Ahmad and Shahzadi, (2018) proposed a machine learning-based model to find an answer to the question whether students were at risk regarding their academic performance. Using the students' learning skills, study habits, and academic interaction features, they made a prediction with a classification accuracy of 85%. The researchers concluded that the model they proposed could be used to determine academically unsuccessful student. Musso et al., (2020) proposed a machine learning model based on learning strategies, perception of social support, motivation, socio-demographics, health condition, and academic performance characteristics. With this model, he predicted the academic performance and dropouts. He concluded that the predictive variable with the highest effect on predicting GPA was learning strategies while the variable with the greatest effect on determining dropouts was background information.
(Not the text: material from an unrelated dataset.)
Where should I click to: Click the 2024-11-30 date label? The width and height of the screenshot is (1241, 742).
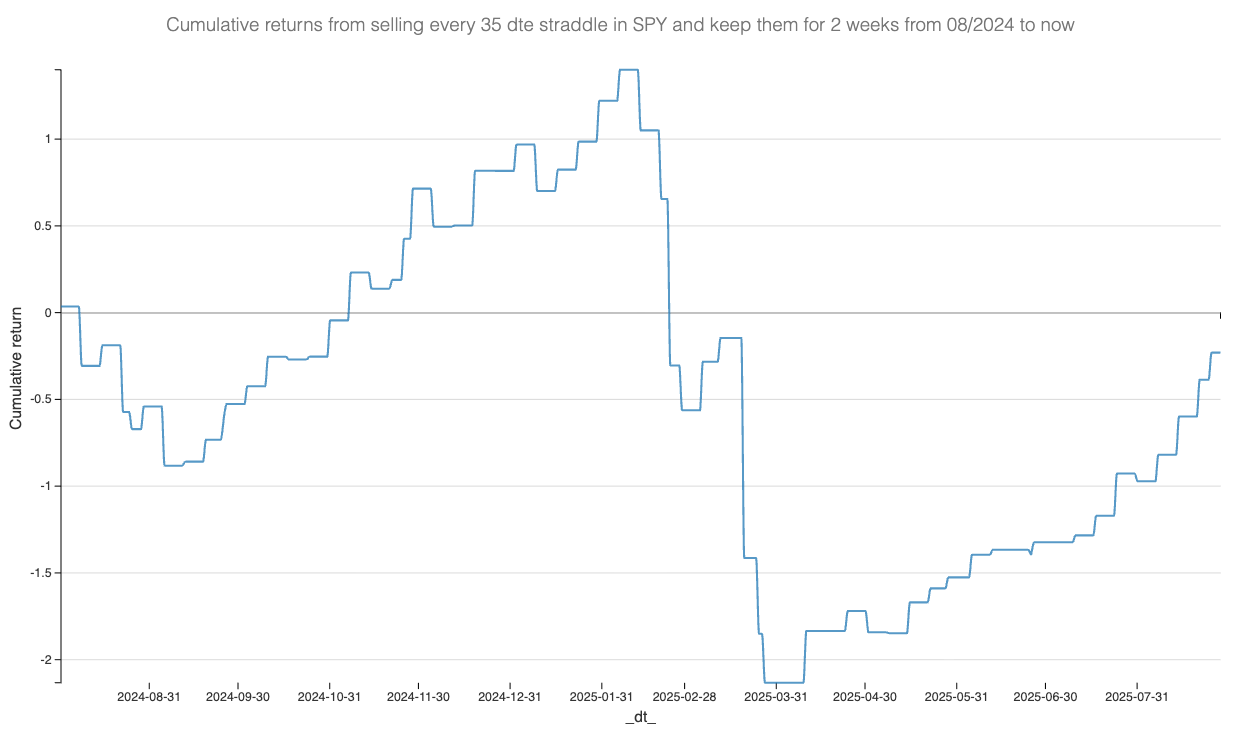pyautogui.click(x=418, y=697)
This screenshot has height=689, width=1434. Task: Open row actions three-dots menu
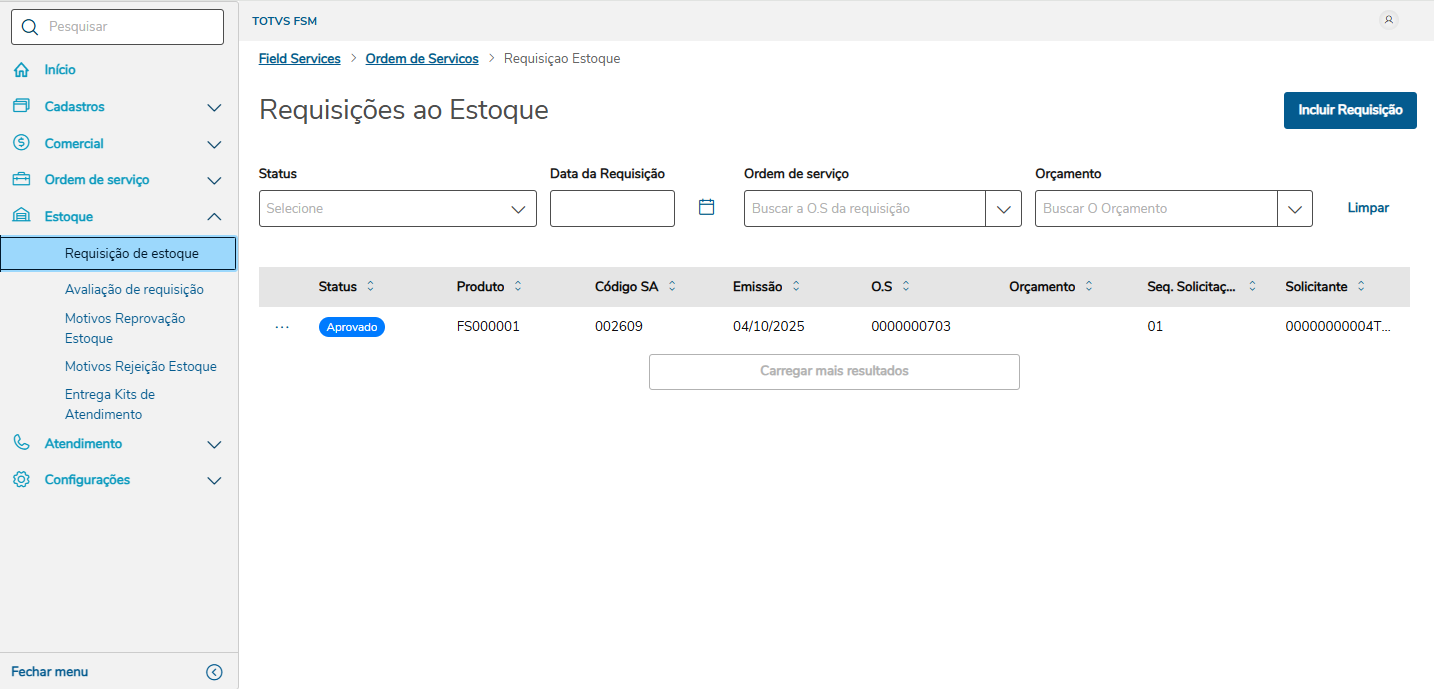[282, 327]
Waheed et al., (2020) designed a model with artificial neural networks on students' records related to their navigation through the LMS. The results showed that demographics and student clickstream activities had a significant impact on student performance. Students who navigated through courses performed higher. Students' participation in the learning environment had nothing to do with their performance. However, he concluded that the deep learning model could be an important tool in the early prediction of student performance. Xu et al. (2019) determined the relationship between the internet usage behaviors of university students and their academic performance and he predicted students’ performance with machine learning methods. The model he proposed predicted students' academic performance at a high level of accuracy. The results suggested that Internet connection frequency features were positively correlated with academic performance, whereas Internet traffic volume features were negatively correlated with academic performance. In addition, he concluded that internet usage features had an important role on students' academic performance. Bernacki et al. (2020) tried to find out whether the log records in the learning management system alone would be sufficient to predict achievement. He concluded that the behaviour-based prediction model successfully predicted 75% of those who would need to repeat a course. He also stated that, with this model, students who might be unsuccessful in the subsequent semesters could be identified and supported. Burgos et al. (2018) predicted the achievement grades that the students might get in the subsequent semesters and designed a tool for students who were likely to fail. He found that the number of unsuccessful students decreased by 14% compared to previous years. A comparative analysis of studies predicting the academic achievement grades using machine learning methods is given in Table 1.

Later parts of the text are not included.